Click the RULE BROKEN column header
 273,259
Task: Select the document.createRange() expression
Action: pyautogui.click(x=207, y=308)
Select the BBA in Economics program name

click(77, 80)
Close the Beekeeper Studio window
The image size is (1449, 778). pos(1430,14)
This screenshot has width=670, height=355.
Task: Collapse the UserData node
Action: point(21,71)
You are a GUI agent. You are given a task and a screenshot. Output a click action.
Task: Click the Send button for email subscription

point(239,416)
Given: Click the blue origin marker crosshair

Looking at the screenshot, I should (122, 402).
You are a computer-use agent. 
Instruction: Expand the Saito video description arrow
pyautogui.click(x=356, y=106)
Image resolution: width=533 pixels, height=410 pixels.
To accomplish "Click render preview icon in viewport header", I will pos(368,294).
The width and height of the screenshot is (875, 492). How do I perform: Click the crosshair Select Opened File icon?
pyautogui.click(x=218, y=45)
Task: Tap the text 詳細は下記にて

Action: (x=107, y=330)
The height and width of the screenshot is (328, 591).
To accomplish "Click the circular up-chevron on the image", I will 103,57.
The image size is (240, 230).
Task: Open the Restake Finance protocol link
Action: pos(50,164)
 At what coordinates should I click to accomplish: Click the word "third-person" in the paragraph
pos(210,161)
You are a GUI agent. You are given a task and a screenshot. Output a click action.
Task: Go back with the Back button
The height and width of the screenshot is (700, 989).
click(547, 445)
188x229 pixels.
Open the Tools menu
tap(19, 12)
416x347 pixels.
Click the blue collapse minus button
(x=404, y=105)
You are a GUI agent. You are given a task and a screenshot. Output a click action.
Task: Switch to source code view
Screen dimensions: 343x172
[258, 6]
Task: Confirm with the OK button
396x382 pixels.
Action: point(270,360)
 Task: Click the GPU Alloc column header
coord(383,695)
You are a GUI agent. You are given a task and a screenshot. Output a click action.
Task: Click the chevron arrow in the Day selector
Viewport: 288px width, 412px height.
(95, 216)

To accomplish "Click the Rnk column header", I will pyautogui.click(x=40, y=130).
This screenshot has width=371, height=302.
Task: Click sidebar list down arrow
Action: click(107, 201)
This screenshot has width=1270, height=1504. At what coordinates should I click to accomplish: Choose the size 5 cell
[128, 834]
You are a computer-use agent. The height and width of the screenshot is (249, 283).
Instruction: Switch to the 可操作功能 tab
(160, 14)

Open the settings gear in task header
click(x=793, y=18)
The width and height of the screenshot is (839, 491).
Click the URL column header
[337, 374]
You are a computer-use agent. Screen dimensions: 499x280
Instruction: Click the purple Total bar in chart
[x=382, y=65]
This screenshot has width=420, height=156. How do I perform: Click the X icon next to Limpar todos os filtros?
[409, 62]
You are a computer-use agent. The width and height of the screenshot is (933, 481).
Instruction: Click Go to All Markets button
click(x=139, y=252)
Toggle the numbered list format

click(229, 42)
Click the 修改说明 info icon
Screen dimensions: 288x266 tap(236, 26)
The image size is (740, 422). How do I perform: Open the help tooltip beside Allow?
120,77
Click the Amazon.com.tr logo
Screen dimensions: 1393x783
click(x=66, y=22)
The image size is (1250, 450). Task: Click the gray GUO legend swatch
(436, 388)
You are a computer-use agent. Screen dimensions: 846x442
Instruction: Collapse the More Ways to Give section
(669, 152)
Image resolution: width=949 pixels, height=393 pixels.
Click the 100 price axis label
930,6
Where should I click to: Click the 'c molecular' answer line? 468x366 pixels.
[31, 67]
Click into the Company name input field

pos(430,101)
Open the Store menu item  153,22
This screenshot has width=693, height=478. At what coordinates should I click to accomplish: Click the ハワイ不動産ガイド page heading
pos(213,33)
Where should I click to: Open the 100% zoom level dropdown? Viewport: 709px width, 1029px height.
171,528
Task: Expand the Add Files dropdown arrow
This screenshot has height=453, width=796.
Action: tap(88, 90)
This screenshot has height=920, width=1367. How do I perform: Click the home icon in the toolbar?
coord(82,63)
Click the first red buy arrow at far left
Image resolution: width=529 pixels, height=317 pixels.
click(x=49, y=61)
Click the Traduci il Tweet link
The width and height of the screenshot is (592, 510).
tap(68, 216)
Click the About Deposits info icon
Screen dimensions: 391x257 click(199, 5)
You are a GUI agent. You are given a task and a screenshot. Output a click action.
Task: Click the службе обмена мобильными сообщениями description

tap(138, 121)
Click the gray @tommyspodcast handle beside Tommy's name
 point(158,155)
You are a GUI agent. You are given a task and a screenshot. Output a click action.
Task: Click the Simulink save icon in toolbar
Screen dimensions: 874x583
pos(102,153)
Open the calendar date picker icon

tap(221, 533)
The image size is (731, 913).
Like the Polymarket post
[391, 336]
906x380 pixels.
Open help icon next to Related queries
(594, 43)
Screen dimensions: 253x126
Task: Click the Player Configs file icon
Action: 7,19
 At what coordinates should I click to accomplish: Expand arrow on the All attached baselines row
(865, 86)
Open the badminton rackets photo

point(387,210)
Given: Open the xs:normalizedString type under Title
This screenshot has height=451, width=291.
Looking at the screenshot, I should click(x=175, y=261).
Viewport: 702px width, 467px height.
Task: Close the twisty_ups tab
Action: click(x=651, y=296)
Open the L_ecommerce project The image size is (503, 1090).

^^^^

> _Set problem_
Please print the stretch of material from the line containing "Task: Tap the text 詳細は下記にて" through the line containing "pos(210,161)", word for word, with both of those lines included.

> _The reply_
Task: Tap the text 詳細は下記にて

Action: (x=107, y=330)
The height and width of the screenshot is (328, 591).
To accomplish "Click the circular up-chevron on the image", I will 103,57.
The image size is (240, 230).
Task: Open the Restake Finance protocol link
Action: pos(50,164)
 At what coordinates should I click to accomplish: Click the word "third-person" in the paragraph
pos(210,161)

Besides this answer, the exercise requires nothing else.